Non Surgical Treatment

Physiotherapy treatment to improve range of the ankle and descrease soft tissue tightness. Orthotics to control excessive motion of the foot. Icing the painful area. Use of topical anti-inflammatory cream. Taping of the foot during exercise. Stretching, only if recommended by the physiotherapist.

Exercise

For children with Sever's disease, it is important to habitually perform exercises to stretch the hamstrings, calf muscles, and the tendons on the back of the leg.

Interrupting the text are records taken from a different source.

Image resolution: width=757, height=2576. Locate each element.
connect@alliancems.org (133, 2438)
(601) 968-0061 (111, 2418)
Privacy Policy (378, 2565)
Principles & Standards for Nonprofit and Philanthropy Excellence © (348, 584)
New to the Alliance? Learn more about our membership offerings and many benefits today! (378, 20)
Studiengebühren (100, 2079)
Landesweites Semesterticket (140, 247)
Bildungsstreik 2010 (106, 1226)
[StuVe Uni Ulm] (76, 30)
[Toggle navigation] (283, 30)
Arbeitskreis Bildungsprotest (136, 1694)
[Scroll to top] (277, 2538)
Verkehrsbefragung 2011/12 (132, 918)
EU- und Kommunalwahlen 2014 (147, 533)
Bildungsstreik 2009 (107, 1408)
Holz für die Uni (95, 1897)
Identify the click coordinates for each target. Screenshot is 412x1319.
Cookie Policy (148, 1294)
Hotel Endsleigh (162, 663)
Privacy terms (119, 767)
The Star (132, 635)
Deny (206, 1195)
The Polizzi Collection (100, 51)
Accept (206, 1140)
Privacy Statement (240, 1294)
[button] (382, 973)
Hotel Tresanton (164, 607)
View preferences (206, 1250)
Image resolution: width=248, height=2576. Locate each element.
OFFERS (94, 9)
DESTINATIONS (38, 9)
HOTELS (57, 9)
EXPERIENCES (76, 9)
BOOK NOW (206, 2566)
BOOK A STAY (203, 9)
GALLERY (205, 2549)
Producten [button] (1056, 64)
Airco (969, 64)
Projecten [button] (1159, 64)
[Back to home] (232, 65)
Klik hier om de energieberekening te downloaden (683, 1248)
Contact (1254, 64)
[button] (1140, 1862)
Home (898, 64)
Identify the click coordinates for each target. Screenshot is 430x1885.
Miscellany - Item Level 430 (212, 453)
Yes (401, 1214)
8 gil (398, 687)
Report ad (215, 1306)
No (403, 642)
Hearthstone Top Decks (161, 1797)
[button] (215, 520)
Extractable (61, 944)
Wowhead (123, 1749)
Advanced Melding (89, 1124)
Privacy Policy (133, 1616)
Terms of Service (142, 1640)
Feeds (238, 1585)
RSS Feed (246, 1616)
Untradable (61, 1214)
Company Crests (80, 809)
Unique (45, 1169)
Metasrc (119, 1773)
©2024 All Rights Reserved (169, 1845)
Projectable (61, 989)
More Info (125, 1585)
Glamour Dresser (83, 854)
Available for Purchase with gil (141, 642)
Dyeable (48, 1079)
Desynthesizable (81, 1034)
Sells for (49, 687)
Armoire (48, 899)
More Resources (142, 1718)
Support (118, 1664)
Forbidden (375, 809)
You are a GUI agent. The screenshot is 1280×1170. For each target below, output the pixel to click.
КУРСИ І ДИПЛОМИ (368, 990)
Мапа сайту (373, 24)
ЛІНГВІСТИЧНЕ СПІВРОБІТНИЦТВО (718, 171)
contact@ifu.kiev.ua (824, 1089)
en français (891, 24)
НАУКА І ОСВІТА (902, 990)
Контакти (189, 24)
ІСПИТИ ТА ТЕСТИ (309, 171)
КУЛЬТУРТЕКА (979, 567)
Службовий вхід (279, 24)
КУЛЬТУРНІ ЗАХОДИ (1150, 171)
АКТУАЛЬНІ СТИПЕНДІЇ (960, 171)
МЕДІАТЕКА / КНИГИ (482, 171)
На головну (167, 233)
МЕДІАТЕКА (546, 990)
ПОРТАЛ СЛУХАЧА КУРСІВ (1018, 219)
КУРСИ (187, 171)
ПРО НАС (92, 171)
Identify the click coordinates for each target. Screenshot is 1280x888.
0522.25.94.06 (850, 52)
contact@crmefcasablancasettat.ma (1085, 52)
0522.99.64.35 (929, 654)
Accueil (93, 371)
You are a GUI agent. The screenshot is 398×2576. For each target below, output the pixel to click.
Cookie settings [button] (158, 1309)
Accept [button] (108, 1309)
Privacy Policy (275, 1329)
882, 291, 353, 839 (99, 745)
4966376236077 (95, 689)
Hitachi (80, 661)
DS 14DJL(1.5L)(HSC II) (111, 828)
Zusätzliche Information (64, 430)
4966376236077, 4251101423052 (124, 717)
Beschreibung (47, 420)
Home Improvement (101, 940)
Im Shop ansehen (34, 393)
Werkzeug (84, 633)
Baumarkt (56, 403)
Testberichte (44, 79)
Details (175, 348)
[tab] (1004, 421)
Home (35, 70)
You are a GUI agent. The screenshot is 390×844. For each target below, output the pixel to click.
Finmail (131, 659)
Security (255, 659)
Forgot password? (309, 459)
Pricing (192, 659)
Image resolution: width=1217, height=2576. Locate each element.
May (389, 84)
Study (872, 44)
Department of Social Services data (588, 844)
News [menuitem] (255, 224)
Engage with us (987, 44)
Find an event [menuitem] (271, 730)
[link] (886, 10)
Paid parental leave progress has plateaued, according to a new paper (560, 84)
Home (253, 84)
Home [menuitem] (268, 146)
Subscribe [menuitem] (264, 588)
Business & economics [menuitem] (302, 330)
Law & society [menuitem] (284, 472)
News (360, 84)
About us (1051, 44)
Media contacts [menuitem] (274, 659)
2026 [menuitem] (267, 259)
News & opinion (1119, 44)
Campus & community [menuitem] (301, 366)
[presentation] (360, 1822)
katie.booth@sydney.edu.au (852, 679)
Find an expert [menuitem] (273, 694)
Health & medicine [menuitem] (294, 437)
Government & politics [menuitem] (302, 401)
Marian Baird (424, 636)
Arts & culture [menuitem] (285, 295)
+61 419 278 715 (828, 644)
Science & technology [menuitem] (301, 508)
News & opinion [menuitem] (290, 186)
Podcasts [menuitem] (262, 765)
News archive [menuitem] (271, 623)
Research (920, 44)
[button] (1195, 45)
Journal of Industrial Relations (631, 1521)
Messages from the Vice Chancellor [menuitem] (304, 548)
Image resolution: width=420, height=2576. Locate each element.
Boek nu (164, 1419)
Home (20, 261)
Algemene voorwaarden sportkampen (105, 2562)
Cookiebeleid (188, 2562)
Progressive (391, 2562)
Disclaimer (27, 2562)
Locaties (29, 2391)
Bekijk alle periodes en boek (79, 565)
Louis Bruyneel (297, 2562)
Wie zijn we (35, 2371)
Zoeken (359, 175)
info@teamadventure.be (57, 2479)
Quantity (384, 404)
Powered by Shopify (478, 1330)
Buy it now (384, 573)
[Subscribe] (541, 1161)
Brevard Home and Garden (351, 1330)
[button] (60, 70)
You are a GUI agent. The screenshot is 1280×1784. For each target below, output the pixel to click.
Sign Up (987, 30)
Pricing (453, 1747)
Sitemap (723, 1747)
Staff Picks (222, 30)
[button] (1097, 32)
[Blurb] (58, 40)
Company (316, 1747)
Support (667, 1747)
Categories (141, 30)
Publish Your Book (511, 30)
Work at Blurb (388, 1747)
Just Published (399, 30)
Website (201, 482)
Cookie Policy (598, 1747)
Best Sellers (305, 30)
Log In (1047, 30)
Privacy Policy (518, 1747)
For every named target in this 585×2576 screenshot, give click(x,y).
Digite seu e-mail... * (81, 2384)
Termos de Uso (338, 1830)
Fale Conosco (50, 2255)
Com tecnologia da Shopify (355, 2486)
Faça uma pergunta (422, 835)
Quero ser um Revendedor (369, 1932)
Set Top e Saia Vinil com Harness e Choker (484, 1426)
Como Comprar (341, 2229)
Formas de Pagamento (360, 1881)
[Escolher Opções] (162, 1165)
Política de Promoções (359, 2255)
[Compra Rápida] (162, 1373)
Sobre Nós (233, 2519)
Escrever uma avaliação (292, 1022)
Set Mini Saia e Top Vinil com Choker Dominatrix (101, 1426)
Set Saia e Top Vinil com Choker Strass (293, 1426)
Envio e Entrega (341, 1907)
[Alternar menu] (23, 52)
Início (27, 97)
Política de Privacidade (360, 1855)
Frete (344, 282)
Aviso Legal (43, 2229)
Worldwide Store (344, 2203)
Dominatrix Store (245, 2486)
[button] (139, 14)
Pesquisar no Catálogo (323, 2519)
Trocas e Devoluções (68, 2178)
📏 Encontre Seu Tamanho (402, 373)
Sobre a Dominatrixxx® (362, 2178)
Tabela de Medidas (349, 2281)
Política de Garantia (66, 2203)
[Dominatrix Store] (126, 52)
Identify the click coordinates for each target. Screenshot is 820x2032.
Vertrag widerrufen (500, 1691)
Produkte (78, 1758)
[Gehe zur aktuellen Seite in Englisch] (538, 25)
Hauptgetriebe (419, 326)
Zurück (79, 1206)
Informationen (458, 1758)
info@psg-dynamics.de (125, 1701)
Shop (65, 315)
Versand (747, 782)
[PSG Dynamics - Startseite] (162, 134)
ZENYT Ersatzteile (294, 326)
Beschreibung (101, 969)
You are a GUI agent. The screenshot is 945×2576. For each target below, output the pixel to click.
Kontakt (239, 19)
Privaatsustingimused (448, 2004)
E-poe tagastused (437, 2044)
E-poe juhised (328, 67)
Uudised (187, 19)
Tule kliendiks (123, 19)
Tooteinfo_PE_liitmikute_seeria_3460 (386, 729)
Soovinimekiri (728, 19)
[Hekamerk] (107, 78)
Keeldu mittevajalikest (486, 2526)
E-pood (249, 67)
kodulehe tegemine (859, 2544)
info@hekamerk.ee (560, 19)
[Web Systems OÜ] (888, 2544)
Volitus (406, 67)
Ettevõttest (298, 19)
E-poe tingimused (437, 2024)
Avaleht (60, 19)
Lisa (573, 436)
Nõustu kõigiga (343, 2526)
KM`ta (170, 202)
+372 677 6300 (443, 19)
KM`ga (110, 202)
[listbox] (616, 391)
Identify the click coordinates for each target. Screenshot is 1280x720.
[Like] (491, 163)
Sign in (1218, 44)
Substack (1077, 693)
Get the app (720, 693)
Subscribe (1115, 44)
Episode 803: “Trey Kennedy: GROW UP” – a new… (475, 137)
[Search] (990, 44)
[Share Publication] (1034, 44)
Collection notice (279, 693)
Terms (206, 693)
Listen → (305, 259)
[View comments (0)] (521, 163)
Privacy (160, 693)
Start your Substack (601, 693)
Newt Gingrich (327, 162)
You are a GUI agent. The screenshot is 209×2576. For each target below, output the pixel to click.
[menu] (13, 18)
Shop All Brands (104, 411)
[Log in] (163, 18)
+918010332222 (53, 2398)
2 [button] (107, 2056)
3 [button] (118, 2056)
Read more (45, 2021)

Stretching should be performed 2-3 times a day. Each stretch should be performed for 20 seconds, and both legs should be stretched, even if the pain is only in one heel. Heel cups or an inner shoe heel lifts are often recommended for patient suffering from Sever's disease. Wearing running shoes with built in heel cups can also decrease the symptoms because they can help soften the impact on the heel when walking, running, or standing.